All of my mechanical experience has been with ATVs, dirt bikes, and that sort of stuff, so this is really my first time taking a swing at anything like this. I figured the best thing I could do was hop on here and ask questions.

As far as the Jeep goes, it's a 4.0L 4x4 with the automatic transmission. It has the NP231 transfer case and a slip yoke eliminator has been installed. As far as modifications go relevant to what the issue may be, it has a 6" lift and a 1 ton under the knuckle steering kit. Also, it has the 8.25 rear axle and is running on 33" tires. It has spent it's entire life in Arizona and Southern California, and at 169k miles it is totally rust free and looks almost brand new underneath and inside and out.

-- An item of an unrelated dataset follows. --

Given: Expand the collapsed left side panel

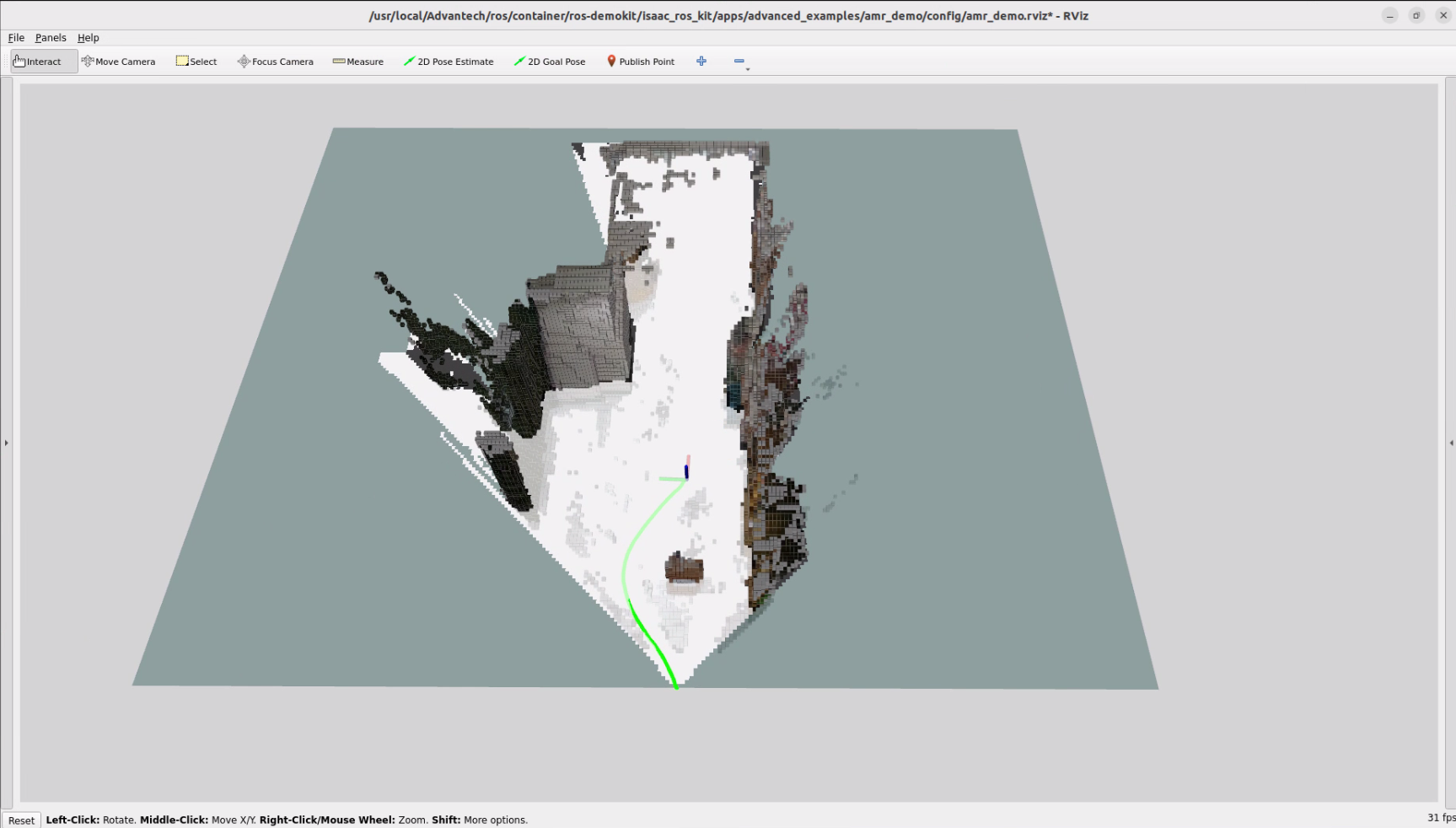Looking at the screenshot, I should click(x=6, y=443).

NOW... as far as what's wrong with it?

First and foremost, there is a squeaking sound that is already driving me crazy. After replacing the serpentine belt per the previous owner's recommendation, it is still present. All pulley's seemed good as well as the fan and all that. More research led me to the "Angry Sparrows," which this squeaking sound is similar to from what I can tell. It seems to only come on right around 1,500 RPMs when driving, under acceleration or deceleration, with only an occasional squeak at other RPMs. It also seems to get better after driving it around for a bit. Front driveshaft and U-joints seem to be in really good shape, but I'm not totally eliminating that possibility. The rear driveshaft, however, did have some torn up blue plastic sticking out of the joint on the transfer case end. This leads me to believe it could be something with the rear...

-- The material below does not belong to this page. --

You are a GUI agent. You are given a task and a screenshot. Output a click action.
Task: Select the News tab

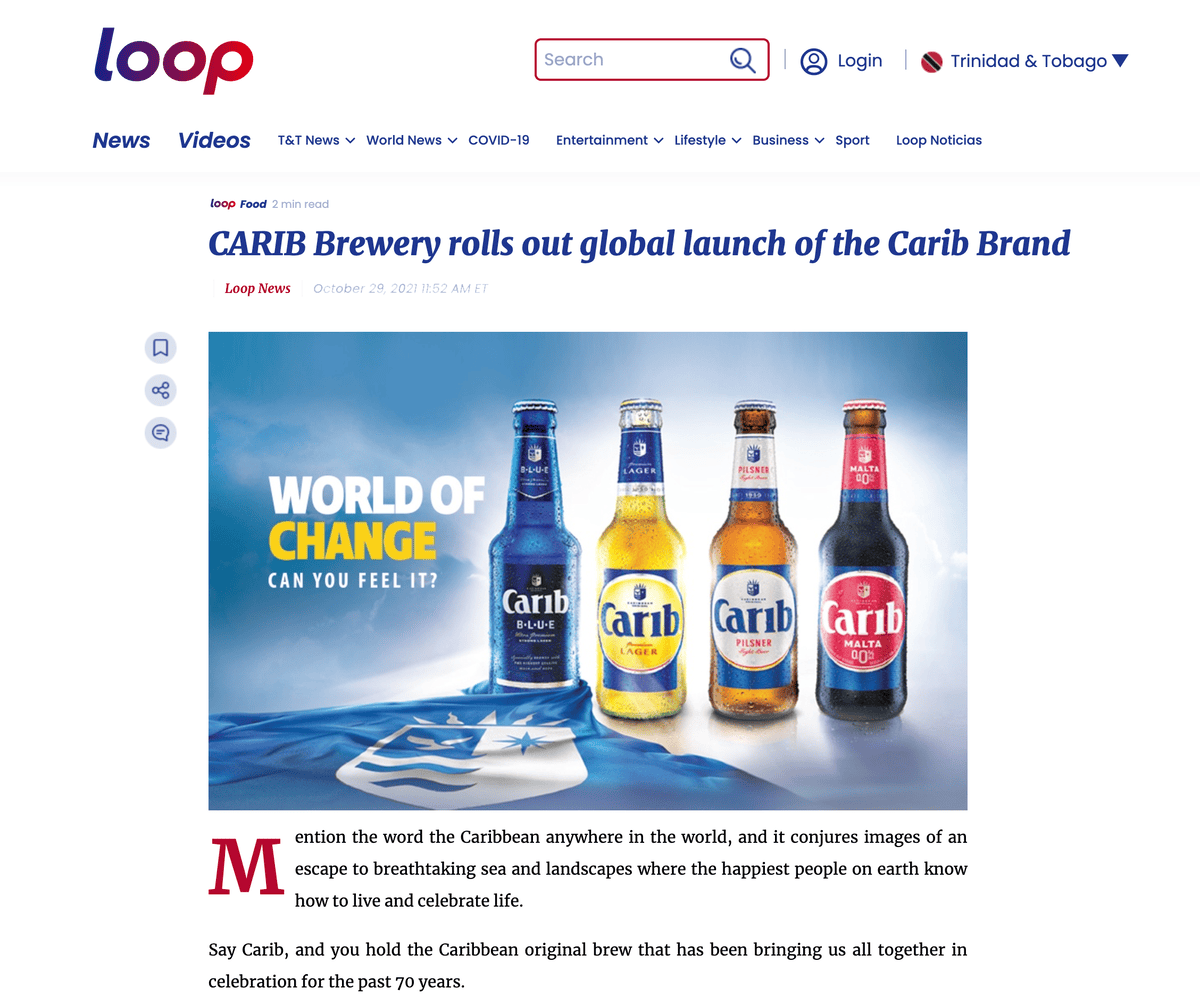121,140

Additionally, the steering wheel is totally crooked. I realize this is alignment so that's no big deal, but it's worth mentioning. The Jeep seems to wander a decent amount and steers easier to the right than to the left. The steering wheel is turned to the left to go straight, so I'm assuming this is also an alignment issue.

Finally, the issue that is the most troubling is what happens when I let off the throttle. Whenever I let off the throttle while driving, the Jeep pulls to the right. Sometimes it's no big deal, but other times it can be really unsettling. It doesn't pull in any direction when accelerating, braking, or any other time. Even with the crooked steering wheel, it still drives perfectly straight down the road.

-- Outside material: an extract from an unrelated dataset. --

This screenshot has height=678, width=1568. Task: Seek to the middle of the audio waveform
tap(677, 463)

So, those are the issues I'm having. It seems entirely possible that they could all be connected to some extent, but as I said I'm new to this and trying to get a feel for how it all works. I also realize that a lifted vehicle like this is never going to drive perfectly, but I'd at least like to make it as good as I can.

Any help is greatly appreciated, thanks!
 
As for the squeak, it could be a lot of things - Water pump, idler bearing, mechanical fan bearing, a/c comp, etc.....

For the rest, a lot more info would be helpful plus pics!
 
How did you set the tension on the belt? I used to own a '96. For some reason you could use the "Yeah that looks about right" method for the tension. My '00 on the other hand not so much. I could get away with it being quiet when just running but when you turned on the AC whoa. Finally broke down and bought that Krikit II. Part # 91132.

People post tension should be:

180-200 lbs for a new belt
140-160 for an old one

Somebody suggested using the lower numbers when doing it. Don't want the belt to tight around the alternator, water pump, etc. Put mine at 140 was good to go.
 
No problem!

Here's everything from the for sale listing, which is virtually everything I know. I'll work on getting better pictures later today as I don't have any at the moment.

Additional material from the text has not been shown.